▶ Collected data
Content starts
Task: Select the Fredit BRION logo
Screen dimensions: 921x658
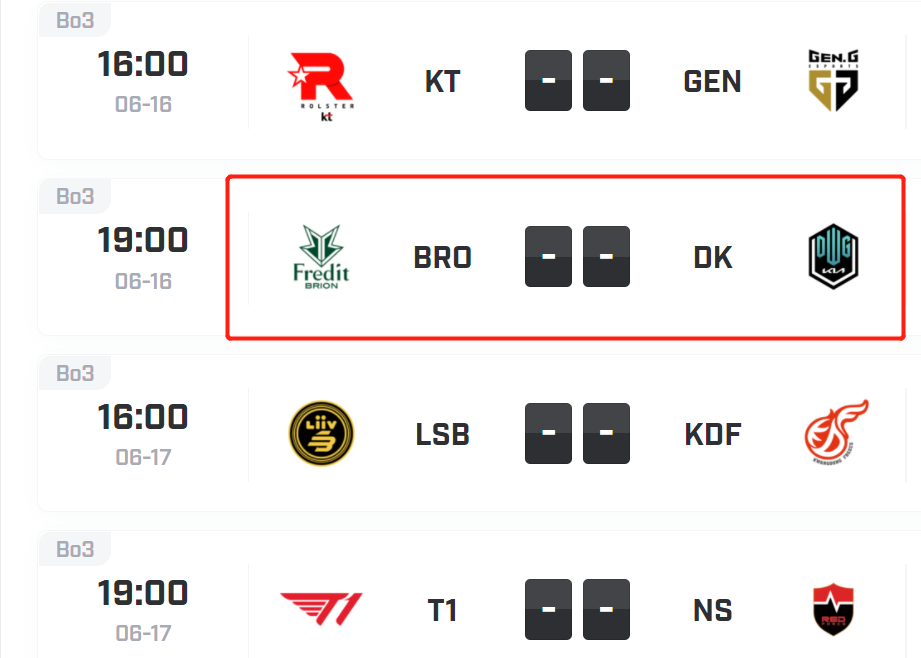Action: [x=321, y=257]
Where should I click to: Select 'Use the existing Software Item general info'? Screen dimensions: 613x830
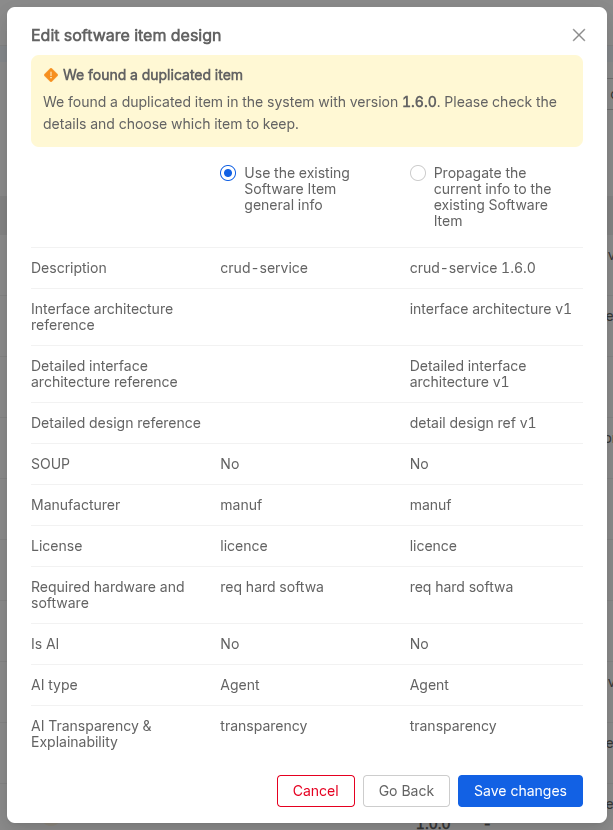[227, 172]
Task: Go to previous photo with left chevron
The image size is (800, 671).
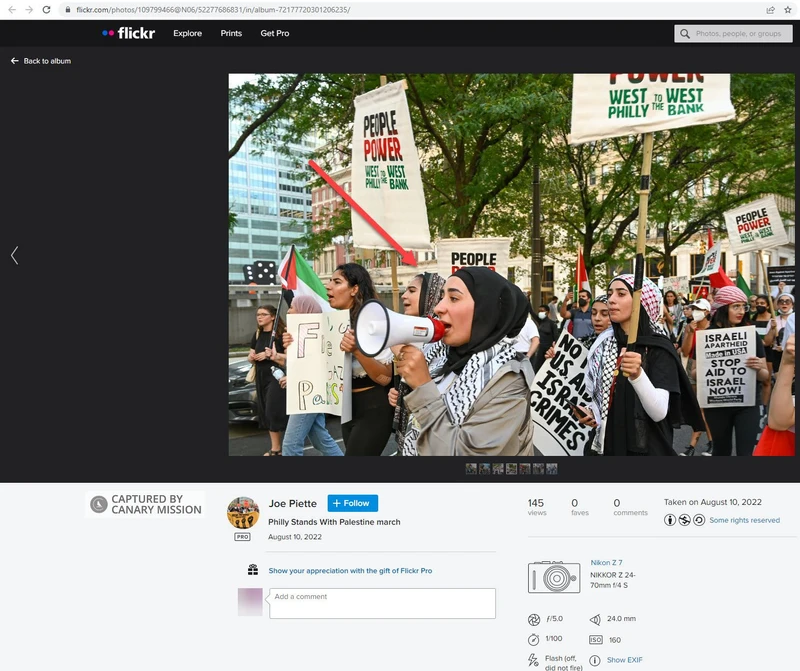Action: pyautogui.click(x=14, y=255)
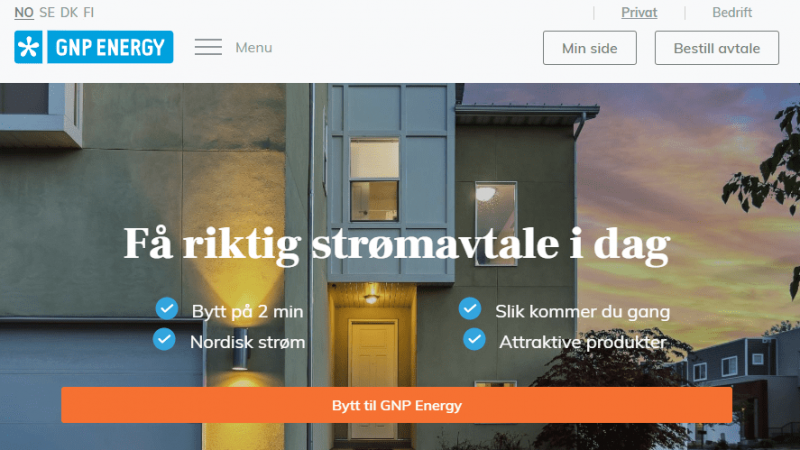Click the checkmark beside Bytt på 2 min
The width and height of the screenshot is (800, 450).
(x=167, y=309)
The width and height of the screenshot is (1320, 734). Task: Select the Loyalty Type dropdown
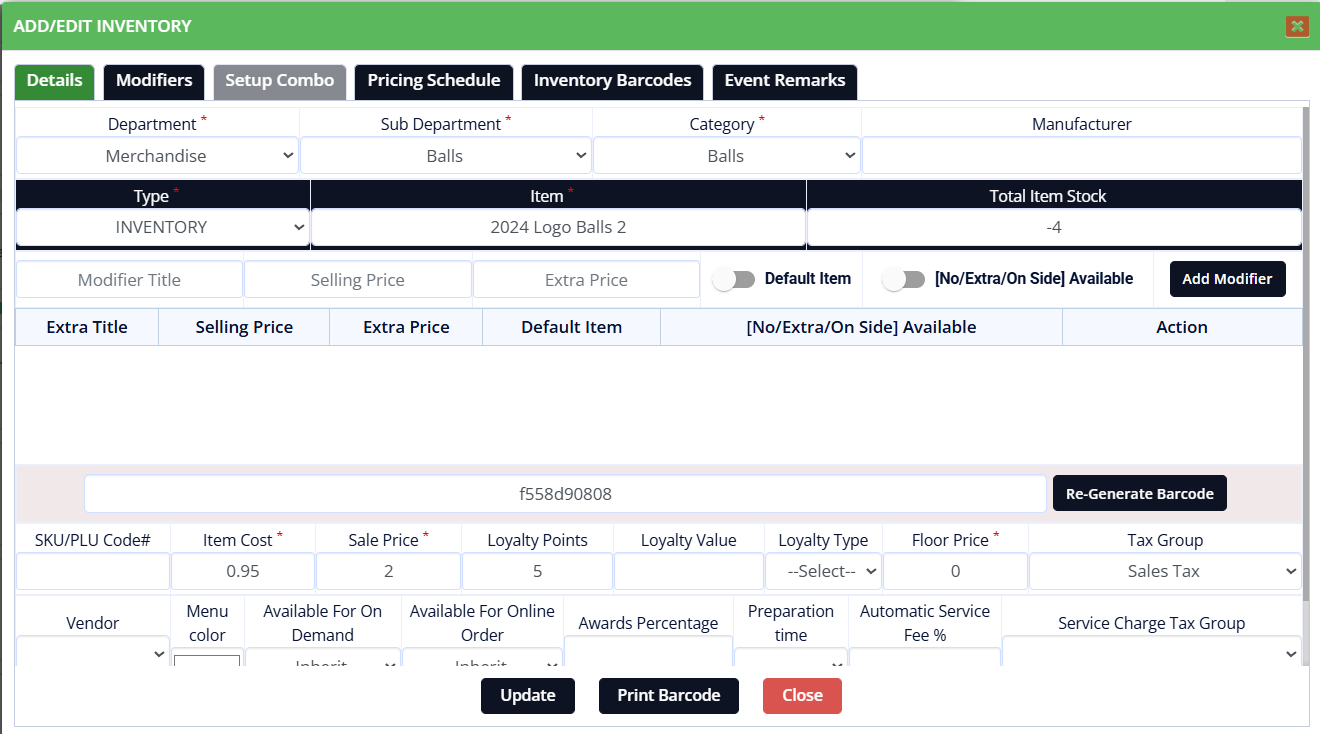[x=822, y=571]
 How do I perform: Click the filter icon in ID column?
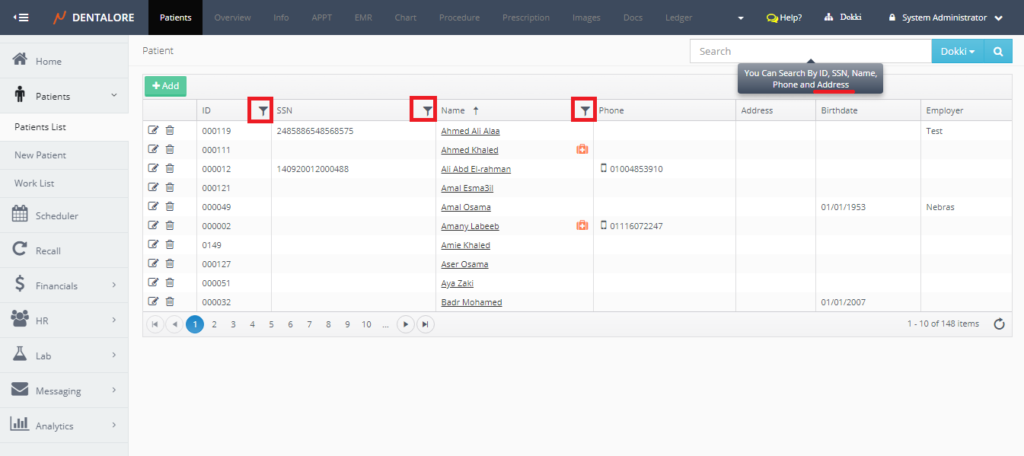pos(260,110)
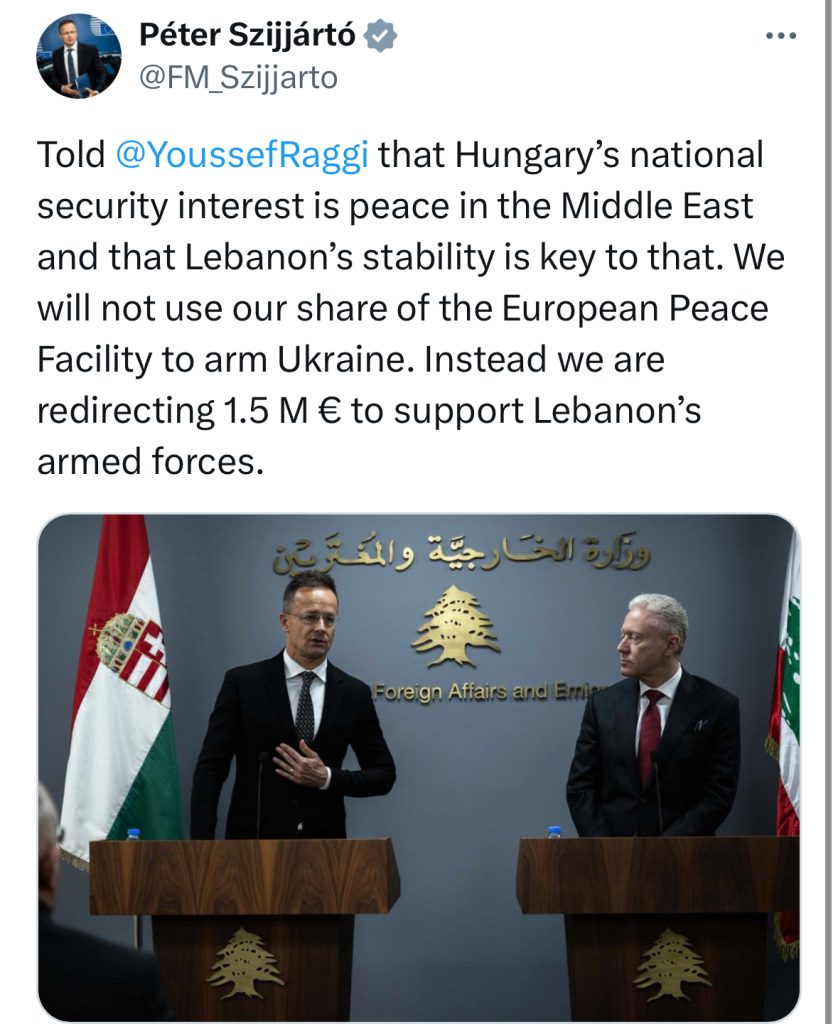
Content ends
Give the data again exactly as it appears, but without any images.

▶ Solution
Task: Select the Fredit BRION logo
Screen dimensions: 921x658
Action: [x=321, y=257]
Where should I click to: Select 'Use the existing Software Item general info'? Screen dimensions: 613x830
[227, 172]
Task: Go to previous photo with left chevron
The image size is (800, 671).
Action: pyautogui.click(x=14, y=255)
Click the checkmark beside Bytt på 2 min
The width and height of the screenshot is (800, 450).
(x=167, y=309)
The width and height of the screenshot is (1320, 734). Task: Select the Loyalty Type dropdown
[x=822, y=571]
 How do I perform: Click the filter icon in ID column?
pos(260,110)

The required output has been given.